The State of Compliance Law in 2013

2012 was an eventful year with regard to corporate ethics and compliance legal issues. There were a number of important court decisions that will have an impact in 2013 and beyond, and several major corporate players found themselves a little lighter in the wallet due to ethical breaches and noncompliance.

Attorneys Jeff Kaplan and Rebecca Walker of Kaplan & Walker LLP, a law firm specializing in assisting individuals and corporations with issues related to compliance and business ethics, summarized the year’s happenings during a recent presentation entitled “Compliance and Ethics in 2013: The State of the Law.” Here are a few of the highlights:
Individual Liability for Directors and Officers

One 2012 court case spoke to the individual liability a corporation’s directors and officers have for the actions of company personnel. In Stone v. Ritter, the Delaware Supreme Court dismissed a suit brought by shareholders of AmSouth Bancorporation against the company’s board of directors. The suit alleged that the board failed to act in good faith, maintaining that the inadequacy of the company’s compliance program resulted in violations of the federal Bank Secrecy Act that led to substantial fines.

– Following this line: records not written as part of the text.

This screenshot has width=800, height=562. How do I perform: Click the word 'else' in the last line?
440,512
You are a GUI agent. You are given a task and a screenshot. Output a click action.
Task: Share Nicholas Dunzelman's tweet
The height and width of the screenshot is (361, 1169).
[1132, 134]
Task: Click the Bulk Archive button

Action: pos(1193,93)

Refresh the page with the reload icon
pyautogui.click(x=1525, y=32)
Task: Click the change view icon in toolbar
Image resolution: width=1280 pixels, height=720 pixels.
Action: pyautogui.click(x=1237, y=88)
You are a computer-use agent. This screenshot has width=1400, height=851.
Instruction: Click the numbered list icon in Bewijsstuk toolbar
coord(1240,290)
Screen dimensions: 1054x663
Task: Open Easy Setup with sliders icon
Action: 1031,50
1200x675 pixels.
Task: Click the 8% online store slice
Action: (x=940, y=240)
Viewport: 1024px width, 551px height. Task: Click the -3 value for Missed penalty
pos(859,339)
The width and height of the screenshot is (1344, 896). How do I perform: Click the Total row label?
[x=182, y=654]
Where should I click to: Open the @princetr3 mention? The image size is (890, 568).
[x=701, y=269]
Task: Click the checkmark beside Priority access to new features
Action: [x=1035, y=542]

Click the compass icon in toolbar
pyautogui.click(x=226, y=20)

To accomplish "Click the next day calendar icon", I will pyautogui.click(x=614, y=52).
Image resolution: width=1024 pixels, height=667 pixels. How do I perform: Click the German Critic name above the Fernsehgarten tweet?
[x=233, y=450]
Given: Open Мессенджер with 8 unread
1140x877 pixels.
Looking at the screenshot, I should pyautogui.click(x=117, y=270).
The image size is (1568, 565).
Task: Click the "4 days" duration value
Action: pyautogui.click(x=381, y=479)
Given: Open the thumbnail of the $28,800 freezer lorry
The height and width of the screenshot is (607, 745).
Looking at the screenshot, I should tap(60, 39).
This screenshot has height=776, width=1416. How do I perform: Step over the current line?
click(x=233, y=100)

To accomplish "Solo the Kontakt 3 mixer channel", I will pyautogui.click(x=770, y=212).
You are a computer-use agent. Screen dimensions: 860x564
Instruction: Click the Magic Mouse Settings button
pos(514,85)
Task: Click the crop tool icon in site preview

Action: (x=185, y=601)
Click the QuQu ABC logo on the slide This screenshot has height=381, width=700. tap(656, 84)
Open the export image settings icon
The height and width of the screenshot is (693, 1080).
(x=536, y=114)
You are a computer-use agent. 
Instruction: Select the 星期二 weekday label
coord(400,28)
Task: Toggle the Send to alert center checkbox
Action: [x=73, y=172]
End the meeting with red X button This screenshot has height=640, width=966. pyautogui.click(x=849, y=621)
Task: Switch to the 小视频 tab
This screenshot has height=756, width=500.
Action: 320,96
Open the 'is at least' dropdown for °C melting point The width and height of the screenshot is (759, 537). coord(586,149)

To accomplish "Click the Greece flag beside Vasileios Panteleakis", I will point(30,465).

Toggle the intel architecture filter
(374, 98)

The Court dismissed the complaint, determining that directors can only be held liable in situations where the board’s sustained or systematic failure to exercise oversight occurs. According to the ruling, the complainants failed to establish that a lack of good faith on the part of the board existed in this situation.

A Costly Year for Many Companies

According to Kaplan, five of the 10 largest compliance-related fines in U.S. history were levied in 2012. At the top of the list was BP, which was assessed a fine in the amount of $1.265 billion for criminal environmental offenses it was found to have committed in relation to the 2010 crude oil spill in the Gulf of Mexico. Other notable companies receiving substantial fines included pharmaceutical giants Pfizer, Eli Lilly, GlaxoSmithKline, and Abbott Laboratories. Kaplan expects the trend of large fines for C & E failures to continue for the foreseeable future based on the current climate where Foreign Corrupt Practices Act (FCPA) prosecutions are on the upswing.
Notable Whistleblower Cases in 2012

In September 2012 the Internal Revenue Service awarded $104 million to Bradley Birkenfeld, a former employee of Swiss banking giant UBS. Birkenfeld helped the IRS uncover UBS’s fraudulent activities involving the hiding of billions of dollars in secret Swiss accounts for wealthy Americans seeking to avoid taxation. The award was the largest amount given to an individual corporate whistleblower in U.S. history.

In a separate case GlaxoSmithKline received a $3 billion fine and pleaded guilty to federal charges for its practice of offering bribes to physicians to induce them to push off-label drugs not approved by the FDA, and for illegally marketing drugs to children. The investigation into GSK’s activities stemmed in large part from information provided by two former company employees who said they were fired for failing to support the company’s tactics.
Social Media Case

A ruling by the National Labor Relations Board in 2012 set an important precedent regarding social media and corporations. In September the NLRB ruled that Costco Wholesaler Corp.’s policy of restricting what employees say about the company on social media sites was illegal. Costco’s policy indicated that any derogatory statements posted online about the company could result in disciplinary action, including possible termination.
Release of Key Government Publication

November 2012 saw the release of an important publication regarding the FCPA. A Resource Guide to the U.S. Foreign Corrupt Practices Act, a joint publication of the Department of Justice and the enforcement arm of the Securities and Exchange Commission, was developed to serve as a road map for companies looking to develop an effective compliance program. The guide addresses a number of pertinent issues including:

  • Risk assessment
  • Compliance program structure
  • Training
  • Codes of ethics
  • Discipline
  • Incentives
  • Reporting procedures
  • Investigations

Hallmarks of an effective compliance program are also included to serve as a model for corporations seeking to implement or enhance their own C & E program.

Lessons Learned in 2012

Kaplan and Walker pointed out that there are a number of lessons that companies can learn from what transpired in the realm of compliance and ethics in 2012:

  1. Make sure your compliance officer has proper authority to enforce compliance and ethics policies.
  2. Self-reporting is highly beneficial when attempting to minimize the damage when a major ethical breach occurs.
  3. Tying bonuses for senior executives to ethical performance is an effective means of enhancing compliance.
  4. Removing negative incentives can reduce the risk of ethical breaches.
  5. A compliance department that works hand-in-hand with the company’s legal department can help to minimize C & E risk.